Teacher Training: The knowledge, the practice, the mission

Sarah Blog 1

 

Some experiences change you forever. And certainly, that is what teacher training did for me. Deciding to do a teacher training straight out of a university degree – which left me physically, mentally, spiritually exhausted, but also with very little prospects of getting an academic job in my niche subject – was the biggest leap of faith I had taken until that moment in my life. It is also the single best decision I have ever made; and here’s why.

 

The knowledge

 

Chances are that if you are considering doing a teacher training it’s because you already practise Yoga and you love it. But how do you know if you want to teach it? I already knew I loved to teach because I come from a long family line of educators, and because I had had the opportunity to teach other disciplines before. What I yearned to discover was whether I would enjoy teaching Yoga and turning my passion into a ‘job’. My experience led me to a resounding ‘YES!’ to all of it (practice, studying, covering classes, working and teaching in studios); what I also learned is that whether you already know that you want to become a Yoga teacher or not, dedicating 200+ hours to learning about the origins of Yoga, its philosophy, anatomy and movement, the subtle body, energetics, the body’s bio-mechanics, and most of all, truly gifting yourself the opportunity of embracing an experience that will nurture your body as well as your soul, is well worth the hours and the money.

 

The practice

 

Sarah blog 2A good 70 hours into my teacher training experience, I distinctly remember how I felt my body breaking down a little.
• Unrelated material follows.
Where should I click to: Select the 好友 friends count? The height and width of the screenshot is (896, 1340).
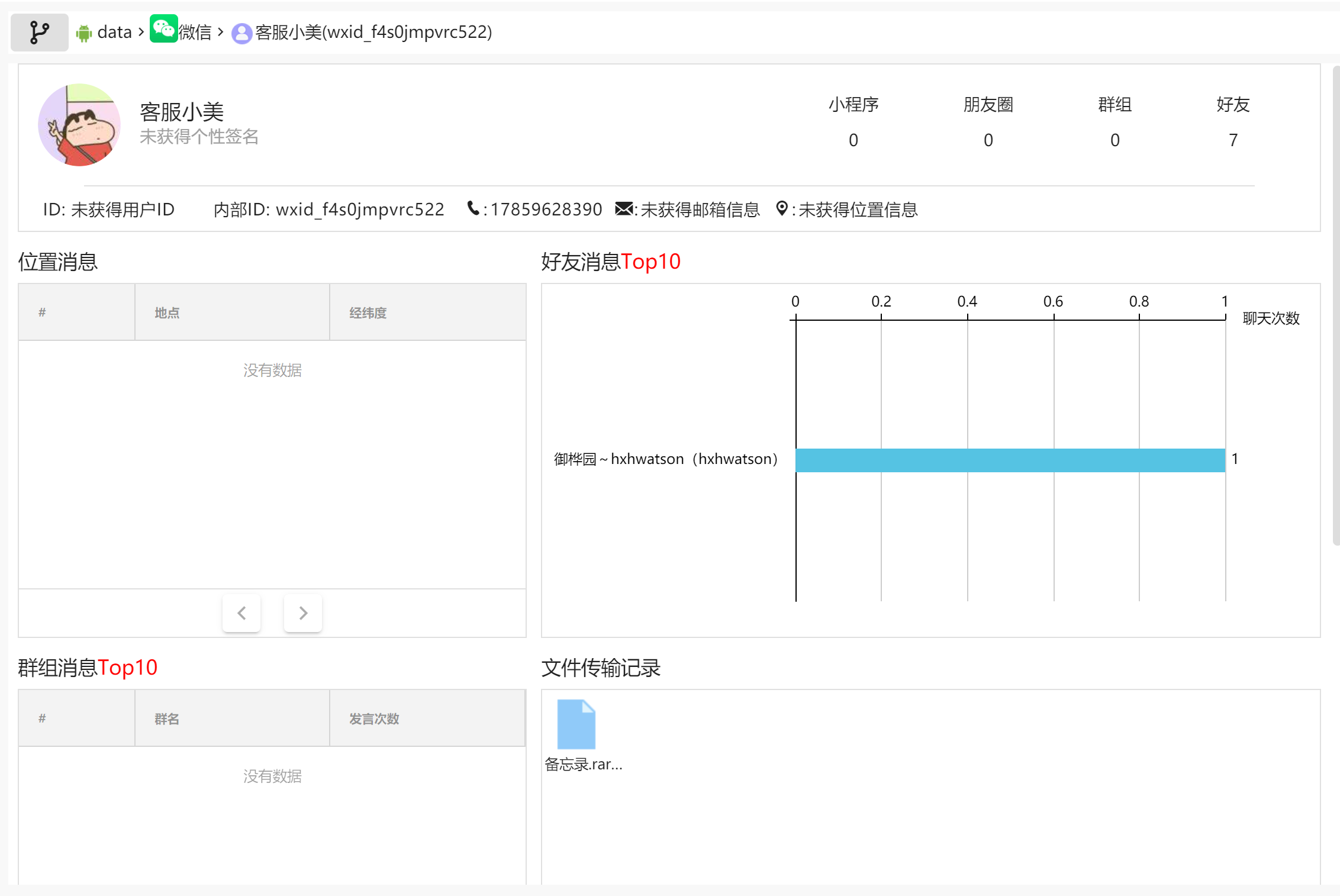[x=1233, y=140]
I was experiencing a level of physical tiredness I had not known before – it was a strange combination between feeling sore, euphoric and slightly hungover. In truth, what was happening was that my body as well as my soul, were reaching new levels of wisdom. I was slowly becoming more open to my abilities as well as my limitations; I was learning to listen to my body’s edge and deeper still to the voice deep inside of me that was saying ‘this is it, this is it, this is it…’. And don’t they say that in order to have a breakthrough, one has to break through?

 

The mission

 

Today, every day that I am a teacher, I pray that I can practise my mentor Alessandro’s words: ‘Today, how can I get out of my own way, so that I can better serve others?’, which I can’t help but to associate to the peace prayer of St Francis, which starts with ‘Lord, make me an instrument of your peace…’. Because ultimately, teacher training placed me right at the core of where I needed to be; sharing a space with like-minded souls who are on a quest of self-discovery and service. The mantras we sang together every day, the hours moving and teaching each other, practicing kindness and compassion with one another’s struggles and insights, supporting each other through our growth and discovering how we each want to show up in the world made me wish all of life was like this, always. And so why not do a teacher training for the more universal mission of discovering that we are loving, compassionate and nurturing souls having a human experience; for the world to manifest as the beautiful place that it already is? Could all teacher training simply be part of our life training? And wouldn’t that just be Yoga?